Engagement Reframed #3: Appoint a European SACEUR

By Kelly A. Grieco

Key points

  • NATO’s European members will need to do more to safeguard European security as US resources and attention shift to the Indo-Pacific in response to the rise of China.
  • The Biden administration should embrace a new transatlantic bargain, in which European allies assume greater responsibility for their own security and defense and the United States becomes more willing to share leadership, starting with the appointment of a European Supreme Allied Commander Europe (SACEUR).
  • NATO’s new Strategic Concept, to be released at the June 2022 NATO Madrid Summit, as well as the US-EU security and defense dialogue, creates an ideal opportunity for the Biden administration to advance the structural reforms needed to rebalance the alliance.

What is the opportunity?

President Joe Biden vowed to make revitalizing America’s alliances, especially NATO, a cornerstone of his foreign policy. “America is back. The transatlantic alliance is back,” he told the Munich Security Conference in February 2021, just one month after taking office.
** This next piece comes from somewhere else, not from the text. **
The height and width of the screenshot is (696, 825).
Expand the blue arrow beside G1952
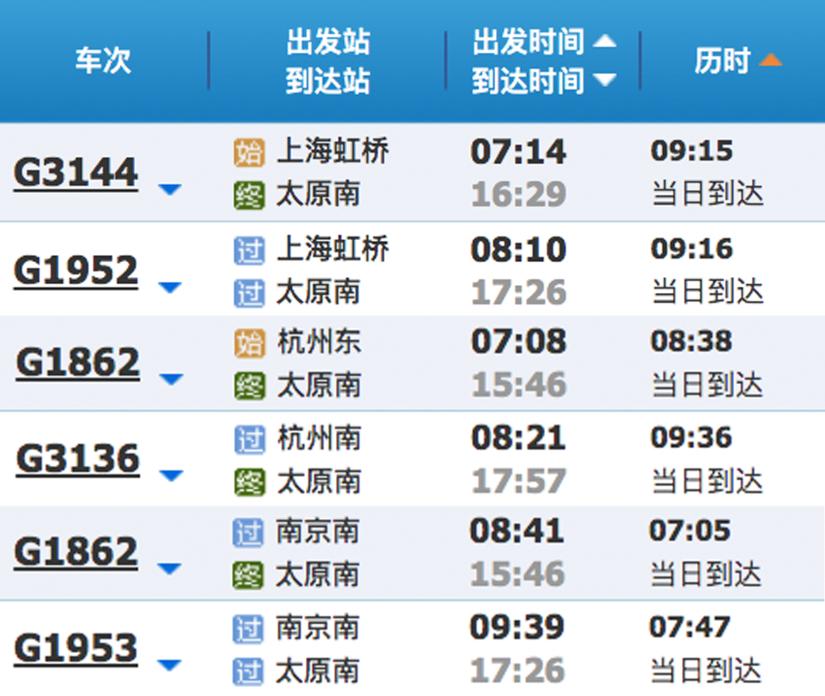pos(170,288)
Seeking to undo the damage from four years of his predecessor’s railing against the alliance, Biden pledged that the United States is “fully committed” to NATO and stressed that Article V—the assurance that an attack on one is an attack on all—is an “unshakable vow.” These are not empty platitudes. In April, the Biden administration increased the US military presence in Europe, sending 500 additional troops to Germany, in a reversal of former President Donald Trump’s plans to withdraw troops from the country. Calling the defense of Europe a “sacred obligation,” President Biden subsequently ordered several thousand US forces to Germany, Poland, and Romania as a reassurance of American commitments amid the standoff over Ukraine.

Although the alliance seems to be back to the “old normal” in both rhetoric and action, the world is radically different from that of the Cold War era: Russia remains a security challenge, while a more assertive and powerful China continues to create a need for Washington to apply more resources and attention to the Indo-Pacific. The transatlantic alliance should be “built back better” to be prepared for future threats to NATO’s security. In a new transatlantic bargain, European states should assume greater responsibility for their own security and defense, but the United States must also become more willing to share leadership, starting with the appointment of a European Supreme Allied Commander Europe (SACEUR).

For more than seventy years, the United States has underwritten (Western) European security. Large numbers of American troops stationed in Europe, and backed by the US nuclear arsenal, have safeguarded the territory of European allies from armed aggression. Washington made the Article V commitment to its NATO allies because it had a vital interest in preventing Soviet hegemony over Western Europe. After the devastation wrought by the Second World War, even the largest European countries lacked sufficient military and economic might to counter the Soviet threat. American power was thus indispensable as a means of balancing Soviet power and influence in Europe.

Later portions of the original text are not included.